Laman

Selasa, 18 Desember 2018

Tripofobia (Trypophobia) - Ketakutan Terhadap Lubang


Tripofobia adalah rasa takut dan jijik kepada lubang atau pori-pori yang tersusun dalam pola janggal dalam jumlah banyak, misalnya sarang lebah, sarang semut dan sebagainya.

Bentuk-bentuk tersebut mungkin terlihat biasa aja bagi kebanyakan orang. Namun bagi beberapa orang lainnya, hanya dengan melihat gambar kumpulan lubang ini bisa cukup memicu ketakutan, kecemasan dan rasa jijik.

Ketika melihat lubang atau pori-pori yang tersusun dalam pola janggal dalam jumlah banyak, para pengidap Trypophobia biasanya mengalami rasa gatal atau sensasi serangga yang merayap di kulit, gemetaran, berkeringat, mual, pusing, sesak napas, mulut menjadi kering, denyut jantung menjadi cepat, kegerahan atau kedinginan, mati rasa atau kesemutan, kebingungan, gelisah, atau ingin cepat-cepat mengalihkan perhatian dan menjauh dari kondisi tersebut.

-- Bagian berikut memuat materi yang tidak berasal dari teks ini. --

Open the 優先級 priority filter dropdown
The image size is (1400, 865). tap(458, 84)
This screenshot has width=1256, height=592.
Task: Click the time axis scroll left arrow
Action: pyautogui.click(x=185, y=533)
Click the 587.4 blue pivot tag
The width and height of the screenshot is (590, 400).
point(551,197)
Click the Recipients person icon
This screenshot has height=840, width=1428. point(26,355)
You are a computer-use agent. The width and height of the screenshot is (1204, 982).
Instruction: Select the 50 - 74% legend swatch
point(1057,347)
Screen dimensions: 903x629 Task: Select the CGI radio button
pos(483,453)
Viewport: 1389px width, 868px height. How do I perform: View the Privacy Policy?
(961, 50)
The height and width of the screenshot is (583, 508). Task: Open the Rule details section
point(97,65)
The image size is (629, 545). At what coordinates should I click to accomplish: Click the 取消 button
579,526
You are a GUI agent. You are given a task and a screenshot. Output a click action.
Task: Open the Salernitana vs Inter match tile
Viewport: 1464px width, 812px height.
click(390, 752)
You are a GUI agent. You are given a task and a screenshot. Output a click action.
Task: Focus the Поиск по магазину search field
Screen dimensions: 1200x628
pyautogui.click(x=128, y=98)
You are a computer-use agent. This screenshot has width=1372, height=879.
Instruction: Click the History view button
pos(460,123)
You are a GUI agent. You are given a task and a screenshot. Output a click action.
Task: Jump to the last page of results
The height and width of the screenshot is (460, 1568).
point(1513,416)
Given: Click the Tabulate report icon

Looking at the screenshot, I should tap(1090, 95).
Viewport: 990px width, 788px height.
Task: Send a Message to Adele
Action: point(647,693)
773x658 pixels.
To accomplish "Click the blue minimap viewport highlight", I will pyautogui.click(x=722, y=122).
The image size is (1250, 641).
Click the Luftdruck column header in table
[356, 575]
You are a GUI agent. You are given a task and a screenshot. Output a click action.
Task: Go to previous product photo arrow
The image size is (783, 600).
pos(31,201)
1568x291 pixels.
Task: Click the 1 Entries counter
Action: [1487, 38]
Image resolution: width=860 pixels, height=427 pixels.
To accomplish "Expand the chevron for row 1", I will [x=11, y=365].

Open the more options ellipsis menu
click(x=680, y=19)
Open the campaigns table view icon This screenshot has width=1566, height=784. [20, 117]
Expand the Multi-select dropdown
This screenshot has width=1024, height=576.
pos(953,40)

Tripofobia berbeda dengan Fobia (gangguan kecemasan)
Dalam Diagnostic and Statistical Manual of Mental Disorders (DSM–5), istilah trypophobia pun tidak termuat didalamnya, karena tidak diakui secara resmi sebagai suatu jenis penyakit atau fobia spesifik.

Trypophobia bukanlah suatu reaksi yang timbul akibat ketakutan. Melainkan, reaksi jijik yang berhubungan dengan respons evolusioner manusia terhadap penyakit atau infeksi parasit. Jadi tidak dapat disamakan dengan fobia pada umumnya seperti arachnophobia (takut laba-laba), claustrophobia (takut pada ruang sempit) atau acrophobia (takut ketinggian).

Penyebab
Penelitian sekelompok Ilmuan yang  dipublikasi di jurnal Cognition and Emotion, menemukan bahwa kondisi ini berhubungan dengan respons mencegah penyakit menular atau infeksi parasit, terutama penyakit kulit.


Seperti banyak ketakutan kita lainnya, sederhananya itu merupakan respon "bawah sadar" yang mengakar. Dalam hal ini, penyebabnya adalah kecemasan yang terlalu over digeneralisasi tentang parasit dan penyakit menular yang dipandang menjijikkan.


Hal tersebut karena memang sudah menjadi naluri alamiah manusia. Misalnya, banyak orang merasa jijik dengan darah dan bau busuk, yang menyebabkan mereka sebisa mungkin menghindari kemungkinan sumber penyakit yang bisa menyebabkannya.

Manusia dibekali dengan insting atau naluri alami guna memastikan dirinya agar selalu aman. Insting ini memungkinkan pikiran manusia untuk bereaksi dengan beberapa bentuk atau pola yang dianggap membahayakan.

Ketika melihat lubang atau pori-pori yang tersusun dalam pola janggal dalam jumlah banyak, mengakibatkan timbulnya berbagai pikiran negatif, seperti membayangkan mahluk menggelikan yang mungkin merayap atau merangkak keluar dari lubang tersebut. Kecurigaan semacam inilah yang lantas membuat ketidaknyamanan

Trypophobia juga dapat disebabkan oleh pengalaman masa lalu. Dimana orang tersebut pernah mengalami suatu kondisi yang menyebabkan terciptanya klaster lubang di tubuh, seperti sengatan lebah, cacar air, campak dan lainnya.

Kondisi seperti ini dapat disebut juga dengan ‘priming dan conditioning ‘. Suatu efek yang muncul akibat insiden kecil di masa lampau yang masih tersimpan dan terekam dalam ingatan, sehingga akan menimbulkan reaksi berlebihan ketika menjumpai rangsangan sejenis di lain waktu.

Jika fobia lubang membuat Penderita menjadi sulit menjalani aktivitas sehari-hari dan memengaruhi kinerja atau pola pikirnya, sebaiknya penderita mejalani konseling dengan
psikolog atau psikiater dan mendapatkan treatment, yakni terapi perilaku kognitif, dan exposure therapy.

Selain konseling, pemderita juga disarankan melakukan pemeriksaan Dokter. Dokter mungkin akan memberi obat penenang atau antidepresan. Namun harus diingat, konsumsi obat untuk mengatasi fobia disarankan untuk dikonsumsi hanya dalam jangka pendek.